Parar (1)

Foi há umas duas horas, mais ou menos, que acabou. Não quero comprar mais. Não sinto problemas físicos, mas estou um pouco cansado de estar dependente de uma substância. Já tentei parar antes; foi há um ano ou dois? Aguentei-me durante um mês, o semedão reduzido a uma vez por dia. Percebi que era possível e também que comprar é a fronteira do falhanço, muito mais do que pedir um ocasionalmente. Diminuir não funciona, isso eu já sabia: sempre que tentei, algo acontece, algum imprevisto e, de repente, lá regresso à mesma quantidade. Então, parei. É isto parar? Parece mentira, mas tenho os Morphine a tocar na janela ao lado. Sinto-me nervoso, a boca seca, e o chá gelado não parece resolver.
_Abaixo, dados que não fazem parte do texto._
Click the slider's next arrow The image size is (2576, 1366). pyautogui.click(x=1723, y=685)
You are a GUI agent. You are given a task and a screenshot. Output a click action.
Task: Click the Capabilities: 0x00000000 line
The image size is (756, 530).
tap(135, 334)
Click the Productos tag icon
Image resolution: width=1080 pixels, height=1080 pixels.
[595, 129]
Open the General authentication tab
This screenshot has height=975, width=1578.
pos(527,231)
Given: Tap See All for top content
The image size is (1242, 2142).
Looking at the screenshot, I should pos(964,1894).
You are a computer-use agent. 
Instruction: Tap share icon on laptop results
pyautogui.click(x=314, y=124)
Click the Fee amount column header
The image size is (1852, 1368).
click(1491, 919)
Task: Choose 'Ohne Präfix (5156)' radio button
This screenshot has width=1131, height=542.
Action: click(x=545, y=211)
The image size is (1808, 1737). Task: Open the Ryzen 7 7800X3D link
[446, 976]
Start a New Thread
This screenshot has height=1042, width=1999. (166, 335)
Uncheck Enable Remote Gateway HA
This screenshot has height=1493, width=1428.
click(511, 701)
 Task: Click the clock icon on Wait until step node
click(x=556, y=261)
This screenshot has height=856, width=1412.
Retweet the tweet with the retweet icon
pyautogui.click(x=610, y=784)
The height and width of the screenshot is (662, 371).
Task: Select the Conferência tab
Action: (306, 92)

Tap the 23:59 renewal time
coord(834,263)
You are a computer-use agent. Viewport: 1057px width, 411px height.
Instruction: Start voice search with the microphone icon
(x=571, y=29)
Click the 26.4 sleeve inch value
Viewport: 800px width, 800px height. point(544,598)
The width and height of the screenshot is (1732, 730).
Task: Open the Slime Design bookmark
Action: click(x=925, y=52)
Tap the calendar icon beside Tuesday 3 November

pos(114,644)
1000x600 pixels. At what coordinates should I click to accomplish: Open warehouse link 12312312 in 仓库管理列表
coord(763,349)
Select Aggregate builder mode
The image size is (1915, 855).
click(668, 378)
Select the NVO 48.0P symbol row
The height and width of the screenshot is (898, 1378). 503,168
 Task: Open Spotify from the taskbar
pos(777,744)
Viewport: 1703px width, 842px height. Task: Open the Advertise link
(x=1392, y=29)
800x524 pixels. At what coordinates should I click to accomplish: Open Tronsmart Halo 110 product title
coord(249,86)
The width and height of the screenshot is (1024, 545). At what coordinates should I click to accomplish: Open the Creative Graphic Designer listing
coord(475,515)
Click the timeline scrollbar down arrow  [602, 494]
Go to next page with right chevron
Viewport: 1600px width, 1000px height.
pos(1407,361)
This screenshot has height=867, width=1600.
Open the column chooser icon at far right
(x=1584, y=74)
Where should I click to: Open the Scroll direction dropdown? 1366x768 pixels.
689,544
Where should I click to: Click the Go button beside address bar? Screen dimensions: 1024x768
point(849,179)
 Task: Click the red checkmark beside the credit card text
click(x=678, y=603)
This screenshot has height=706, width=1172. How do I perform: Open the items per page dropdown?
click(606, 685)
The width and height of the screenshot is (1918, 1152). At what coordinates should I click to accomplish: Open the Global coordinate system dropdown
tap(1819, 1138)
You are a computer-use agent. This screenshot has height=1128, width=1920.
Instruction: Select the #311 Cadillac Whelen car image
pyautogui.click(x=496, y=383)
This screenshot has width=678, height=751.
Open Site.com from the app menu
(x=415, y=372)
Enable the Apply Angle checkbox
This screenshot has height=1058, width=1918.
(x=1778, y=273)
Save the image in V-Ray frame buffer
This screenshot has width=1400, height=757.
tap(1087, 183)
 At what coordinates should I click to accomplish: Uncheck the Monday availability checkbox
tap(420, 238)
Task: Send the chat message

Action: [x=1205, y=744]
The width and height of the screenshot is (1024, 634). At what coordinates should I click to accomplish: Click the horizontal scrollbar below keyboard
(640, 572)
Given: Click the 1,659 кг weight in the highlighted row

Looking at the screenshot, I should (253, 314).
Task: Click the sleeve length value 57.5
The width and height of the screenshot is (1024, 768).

Tenho um trabalho do mestrado por acabar, mas é como se tivesse tomado uma injeção de Maluquinol e não consigo parar de olhar para as coisas à minha volta, uma após outra, como se tivessem uma importância singular recentemente adquirida: olha um sofá; olha uma televisão; uma mesa; uma bola antiestresse. Tudo pode ser um pretexto para fazer outra coisa, ser outro, mas a minha vontade tem que ter algum significado contra o mundo. São 1h40 e está-me a apetecer um café: vou à padaria,  vou tomar um expresso, mas não vou comprar. Não posso comprar, e o jeito de me distrair vai ser olhar para dentro e entender o desejo e a falta e a dor. Se outros conseguem, eu também consigo.